Respondents included women working in a diverse fields like anthropology, psychiatry, criminology, law and entertainment, with some of them quite well known in their respective areas of work, such as American artist Laurie Anderson and French actress Jeanne Moreau.
Read more: Meet Movana Chen, the artist who received 180 love letters and transformed them into art

Above Installation view of Sophie Calle’s “Take Care of Yourself” at the 2007 Venice Biennale (Photo: Florian Kleinefenn / Aia Productions; courtesy of Galerie Emmanuel Perrotin, Arndt & Partner, Gallery Paula Cooper)
What started out as an experiment quickly transformed into a full-fledged project that landed Calle one of the most sought-after gigs in the art world—participating in the prestigious contemporary art exhibition, Venice Biennale, in 2007. Calle was selected to represent France and Take Care of Yourself was staged as an installation at the French pavilion. The installation consisted of the collective responses which took the shape of texts, films, with a total of 106 elements. The artwork explored and deconstructed ideas of love, romance, relationships, intimacy, betrayal, heartache and breakup—a thread which is common to the oeuvre of Calle’s work.
Art critics and historians often have a hard time categorising Calle’s work under any specific genre. Operating between social experimentation, and conceptual and performance art, Calle’s art probes human intention and psychology while defying social norms through acts such as sharing a private letter with over a 100 women.
In her other works too, Calle repeatedly flouts accepted social behaviours, blurring the lines between what is private and public. For one of her earlier and well-known series, The Hotel Room (1981), Calle worked at a Venice hotel as a maid and recorded (with a camera and tape recorder hidden in a bucket) anything she could find, looking through wallets, rubbish bins and closets, only sparing any locked piece of furniture or luggage. The resulting work reads like a visual diary, which Calle first installed as an exhibition and later turned into a book.

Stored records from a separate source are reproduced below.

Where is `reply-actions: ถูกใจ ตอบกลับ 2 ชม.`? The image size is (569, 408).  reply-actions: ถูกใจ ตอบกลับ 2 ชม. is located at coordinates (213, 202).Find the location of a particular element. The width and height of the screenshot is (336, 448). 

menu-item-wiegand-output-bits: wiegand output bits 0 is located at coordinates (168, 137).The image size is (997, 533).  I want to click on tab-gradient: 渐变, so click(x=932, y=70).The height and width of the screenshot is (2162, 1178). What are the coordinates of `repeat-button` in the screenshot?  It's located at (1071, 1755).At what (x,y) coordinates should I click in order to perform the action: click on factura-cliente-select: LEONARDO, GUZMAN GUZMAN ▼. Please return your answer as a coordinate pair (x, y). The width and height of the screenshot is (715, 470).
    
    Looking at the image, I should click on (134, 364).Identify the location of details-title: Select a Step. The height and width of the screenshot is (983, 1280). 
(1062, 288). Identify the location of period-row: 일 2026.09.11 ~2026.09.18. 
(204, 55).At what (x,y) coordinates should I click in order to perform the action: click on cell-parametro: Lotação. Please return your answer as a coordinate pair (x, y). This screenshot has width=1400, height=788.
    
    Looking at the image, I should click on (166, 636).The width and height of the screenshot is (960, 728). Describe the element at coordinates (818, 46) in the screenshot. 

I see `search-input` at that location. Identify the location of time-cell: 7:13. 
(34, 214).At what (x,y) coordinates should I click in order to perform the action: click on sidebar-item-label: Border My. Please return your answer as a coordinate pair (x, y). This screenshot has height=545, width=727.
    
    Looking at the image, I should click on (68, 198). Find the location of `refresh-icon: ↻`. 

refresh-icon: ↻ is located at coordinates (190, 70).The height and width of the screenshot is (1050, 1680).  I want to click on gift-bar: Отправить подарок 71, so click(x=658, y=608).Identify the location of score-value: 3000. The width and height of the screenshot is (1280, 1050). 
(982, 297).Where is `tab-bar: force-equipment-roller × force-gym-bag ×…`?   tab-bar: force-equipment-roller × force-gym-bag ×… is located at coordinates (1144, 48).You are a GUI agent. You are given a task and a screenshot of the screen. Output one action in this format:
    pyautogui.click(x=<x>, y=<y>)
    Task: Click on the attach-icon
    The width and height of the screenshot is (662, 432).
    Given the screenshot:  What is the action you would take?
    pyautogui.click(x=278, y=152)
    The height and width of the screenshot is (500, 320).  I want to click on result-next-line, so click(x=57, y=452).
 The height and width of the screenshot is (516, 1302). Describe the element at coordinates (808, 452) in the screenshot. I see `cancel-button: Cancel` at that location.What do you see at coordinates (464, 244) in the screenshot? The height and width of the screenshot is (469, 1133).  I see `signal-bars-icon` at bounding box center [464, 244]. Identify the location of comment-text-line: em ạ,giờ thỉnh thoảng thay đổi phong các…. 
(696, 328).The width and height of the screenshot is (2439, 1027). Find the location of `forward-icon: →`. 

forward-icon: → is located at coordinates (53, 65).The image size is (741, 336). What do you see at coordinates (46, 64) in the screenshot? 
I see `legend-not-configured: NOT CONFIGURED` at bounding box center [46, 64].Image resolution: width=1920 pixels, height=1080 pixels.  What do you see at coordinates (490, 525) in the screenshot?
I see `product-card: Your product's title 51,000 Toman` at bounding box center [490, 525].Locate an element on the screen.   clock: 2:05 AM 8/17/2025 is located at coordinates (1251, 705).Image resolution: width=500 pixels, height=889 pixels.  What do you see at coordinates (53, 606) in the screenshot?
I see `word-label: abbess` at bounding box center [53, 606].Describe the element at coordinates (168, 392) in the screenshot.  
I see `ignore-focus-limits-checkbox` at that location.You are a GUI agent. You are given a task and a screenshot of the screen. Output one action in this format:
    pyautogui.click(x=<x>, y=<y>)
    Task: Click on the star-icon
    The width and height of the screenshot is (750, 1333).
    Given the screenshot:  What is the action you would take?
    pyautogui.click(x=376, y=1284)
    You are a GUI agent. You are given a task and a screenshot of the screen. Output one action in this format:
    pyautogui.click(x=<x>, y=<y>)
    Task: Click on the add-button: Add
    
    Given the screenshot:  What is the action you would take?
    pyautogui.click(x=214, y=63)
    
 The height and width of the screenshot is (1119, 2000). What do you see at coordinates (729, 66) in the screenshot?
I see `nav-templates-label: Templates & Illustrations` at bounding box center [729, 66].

Above Sophie Calle (Photo: courtesy of Galerie Emmanuel Perrotin)
Calle configures each of her projects in a unique way, some even include almost game-like aspects involving some kind of participation from strangers. Sometimes the participants are aware. At other times, they are not. She documents these projects via exhibition, books and films.
The photographs that are displayed in her exhibitions are simply visual evidence of her realised ideas, while the act itself—which in the case of Take Care of Yourself involves reaching out to women and compiling their responses—is the crux of the artwork.
Calle transforms the act of airing dirty laundry into an art form, one that proves to be both popular and critically acclaimed, and celebrated on an international scale. In an age where ghosting is a standard practice and fickle dating behaviour runs rife, Calle’s Take Care of Yourself strikes a resonant chord, and that’s why its art.